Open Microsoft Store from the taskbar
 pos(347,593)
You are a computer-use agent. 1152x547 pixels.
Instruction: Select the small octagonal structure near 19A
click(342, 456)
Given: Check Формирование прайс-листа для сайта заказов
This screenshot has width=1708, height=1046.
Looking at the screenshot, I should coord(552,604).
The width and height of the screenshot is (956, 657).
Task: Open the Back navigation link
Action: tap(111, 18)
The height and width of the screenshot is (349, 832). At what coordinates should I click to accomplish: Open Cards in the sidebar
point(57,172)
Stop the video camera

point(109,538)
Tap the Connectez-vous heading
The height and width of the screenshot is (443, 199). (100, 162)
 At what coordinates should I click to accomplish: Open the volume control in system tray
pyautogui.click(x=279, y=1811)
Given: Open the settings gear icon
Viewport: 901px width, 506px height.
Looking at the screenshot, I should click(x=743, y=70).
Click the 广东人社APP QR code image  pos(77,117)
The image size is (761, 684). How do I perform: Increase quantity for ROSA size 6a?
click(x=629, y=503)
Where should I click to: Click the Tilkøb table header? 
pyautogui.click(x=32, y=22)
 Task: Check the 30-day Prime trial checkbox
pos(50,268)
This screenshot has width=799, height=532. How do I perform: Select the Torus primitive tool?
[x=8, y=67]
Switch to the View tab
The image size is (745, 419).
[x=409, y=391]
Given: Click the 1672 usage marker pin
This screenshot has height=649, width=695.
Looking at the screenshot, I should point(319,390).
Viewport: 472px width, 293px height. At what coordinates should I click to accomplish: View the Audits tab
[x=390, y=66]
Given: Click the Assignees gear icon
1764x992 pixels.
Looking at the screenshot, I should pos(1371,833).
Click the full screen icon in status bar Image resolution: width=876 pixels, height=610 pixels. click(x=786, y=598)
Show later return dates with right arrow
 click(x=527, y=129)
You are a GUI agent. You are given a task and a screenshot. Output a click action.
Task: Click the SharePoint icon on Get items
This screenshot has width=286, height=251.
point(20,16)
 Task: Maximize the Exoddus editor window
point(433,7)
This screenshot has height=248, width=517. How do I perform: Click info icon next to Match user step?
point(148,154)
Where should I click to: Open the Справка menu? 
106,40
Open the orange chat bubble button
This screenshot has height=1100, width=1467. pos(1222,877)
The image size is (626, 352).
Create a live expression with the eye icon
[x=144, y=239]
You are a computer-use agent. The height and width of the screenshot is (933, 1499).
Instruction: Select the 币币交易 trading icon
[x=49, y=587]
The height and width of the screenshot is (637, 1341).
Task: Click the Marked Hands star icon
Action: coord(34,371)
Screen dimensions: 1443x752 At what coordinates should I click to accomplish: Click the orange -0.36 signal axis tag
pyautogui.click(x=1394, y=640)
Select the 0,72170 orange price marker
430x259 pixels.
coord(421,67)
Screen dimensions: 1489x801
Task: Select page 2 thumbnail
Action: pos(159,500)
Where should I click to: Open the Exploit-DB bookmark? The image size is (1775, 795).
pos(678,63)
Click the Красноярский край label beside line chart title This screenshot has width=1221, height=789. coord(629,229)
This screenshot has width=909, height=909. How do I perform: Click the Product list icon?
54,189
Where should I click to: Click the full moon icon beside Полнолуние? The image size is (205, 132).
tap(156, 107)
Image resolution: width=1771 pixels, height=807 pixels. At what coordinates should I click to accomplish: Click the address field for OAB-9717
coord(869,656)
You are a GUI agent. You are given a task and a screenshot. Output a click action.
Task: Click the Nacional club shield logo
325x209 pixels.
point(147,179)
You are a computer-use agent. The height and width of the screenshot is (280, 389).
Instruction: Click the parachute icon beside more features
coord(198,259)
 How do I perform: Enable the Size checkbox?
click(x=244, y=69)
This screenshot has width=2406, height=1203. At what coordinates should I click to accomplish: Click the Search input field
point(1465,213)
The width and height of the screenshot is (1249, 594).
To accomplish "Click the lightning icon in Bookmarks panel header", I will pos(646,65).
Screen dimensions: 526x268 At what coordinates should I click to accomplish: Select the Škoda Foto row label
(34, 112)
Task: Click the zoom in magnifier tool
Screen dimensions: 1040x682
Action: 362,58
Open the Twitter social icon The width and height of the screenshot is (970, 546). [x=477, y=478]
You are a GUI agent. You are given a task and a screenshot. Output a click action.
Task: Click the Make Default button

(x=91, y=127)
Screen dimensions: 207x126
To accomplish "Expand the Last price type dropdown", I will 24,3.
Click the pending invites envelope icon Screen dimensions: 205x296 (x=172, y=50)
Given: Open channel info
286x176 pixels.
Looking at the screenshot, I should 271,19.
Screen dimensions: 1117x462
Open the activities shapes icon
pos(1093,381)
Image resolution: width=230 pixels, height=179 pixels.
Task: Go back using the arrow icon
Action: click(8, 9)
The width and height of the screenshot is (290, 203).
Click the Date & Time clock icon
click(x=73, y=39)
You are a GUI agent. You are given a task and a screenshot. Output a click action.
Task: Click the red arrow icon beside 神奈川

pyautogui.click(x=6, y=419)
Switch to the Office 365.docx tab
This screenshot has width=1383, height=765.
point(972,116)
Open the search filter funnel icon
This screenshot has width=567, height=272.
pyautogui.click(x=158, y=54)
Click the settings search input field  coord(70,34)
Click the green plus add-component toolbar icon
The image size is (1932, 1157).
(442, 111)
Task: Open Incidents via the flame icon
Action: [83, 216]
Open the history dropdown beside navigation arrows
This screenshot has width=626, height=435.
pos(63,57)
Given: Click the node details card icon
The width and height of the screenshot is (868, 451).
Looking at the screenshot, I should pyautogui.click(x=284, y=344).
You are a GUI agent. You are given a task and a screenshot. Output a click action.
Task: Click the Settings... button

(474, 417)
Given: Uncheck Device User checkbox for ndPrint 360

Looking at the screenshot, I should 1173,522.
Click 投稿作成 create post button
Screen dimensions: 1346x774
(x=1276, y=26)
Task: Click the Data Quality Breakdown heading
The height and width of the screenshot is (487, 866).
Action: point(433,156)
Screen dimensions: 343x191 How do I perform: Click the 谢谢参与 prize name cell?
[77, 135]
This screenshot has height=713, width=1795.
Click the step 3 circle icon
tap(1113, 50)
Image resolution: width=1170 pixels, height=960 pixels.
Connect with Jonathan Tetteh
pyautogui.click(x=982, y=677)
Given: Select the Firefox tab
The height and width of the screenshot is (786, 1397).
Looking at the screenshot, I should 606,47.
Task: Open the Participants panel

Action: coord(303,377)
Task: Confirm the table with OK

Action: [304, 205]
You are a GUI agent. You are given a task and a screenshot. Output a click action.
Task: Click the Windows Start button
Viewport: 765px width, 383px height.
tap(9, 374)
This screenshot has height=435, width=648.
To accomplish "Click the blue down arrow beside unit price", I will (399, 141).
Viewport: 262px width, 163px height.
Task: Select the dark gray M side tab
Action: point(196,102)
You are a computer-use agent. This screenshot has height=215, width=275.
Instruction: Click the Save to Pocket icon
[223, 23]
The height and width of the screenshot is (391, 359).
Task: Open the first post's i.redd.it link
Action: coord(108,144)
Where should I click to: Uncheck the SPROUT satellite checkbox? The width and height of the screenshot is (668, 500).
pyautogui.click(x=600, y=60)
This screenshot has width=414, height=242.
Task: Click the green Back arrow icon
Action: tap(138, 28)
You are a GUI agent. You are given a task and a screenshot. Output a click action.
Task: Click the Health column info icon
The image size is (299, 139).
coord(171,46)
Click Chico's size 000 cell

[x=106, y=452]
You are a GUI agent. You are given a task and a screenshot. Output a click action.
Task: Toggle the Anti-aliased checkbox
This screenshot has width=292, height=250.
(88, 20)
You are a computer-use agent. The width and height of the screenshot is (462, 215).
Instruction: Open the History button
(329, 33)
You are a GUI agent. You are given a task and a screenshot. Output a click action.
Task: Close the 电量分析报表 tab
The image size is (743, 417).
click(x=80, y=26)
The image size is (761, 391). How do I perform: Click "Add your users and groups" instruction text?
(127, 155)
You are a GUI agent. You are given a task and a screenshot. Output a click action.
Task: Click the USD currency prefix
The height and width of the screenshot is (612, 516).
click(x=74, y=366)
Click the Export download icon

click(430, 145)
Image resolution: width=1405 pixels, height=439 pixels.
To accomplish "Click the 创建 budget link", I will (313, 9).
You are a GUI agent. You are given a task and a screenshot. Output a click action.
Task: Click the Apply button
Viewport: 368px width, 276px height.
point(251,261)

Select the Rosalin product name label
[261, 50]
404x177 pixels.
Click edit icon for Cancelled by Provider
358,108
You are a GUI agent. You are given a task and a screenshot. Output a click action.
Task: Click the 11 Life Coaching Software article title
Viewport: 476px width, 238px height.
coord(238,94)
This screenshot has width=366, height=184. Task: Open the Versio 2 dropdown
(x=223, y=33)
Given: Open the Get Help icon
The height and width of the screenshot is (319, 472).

- _Directions for this task_:
Rewrite every line of the records between the lines holding "Show later return dates with right arrow" and "point(433,7)", inclusive, moving each coordinate in the answers up by 27. Leave all other text on those lines unchanged.

- _Exercise response_:
Show later return dates with right arrow
 click(x=554, y=156)
You are a GUI agent. You are given a task and a screenshot. Output a click action.
Task: Click the SharePoint icon on Get items
This screenshot has width=286, height=251.
point(47,43)
 Task: Maximize the Exoddus editor window
point(460,34)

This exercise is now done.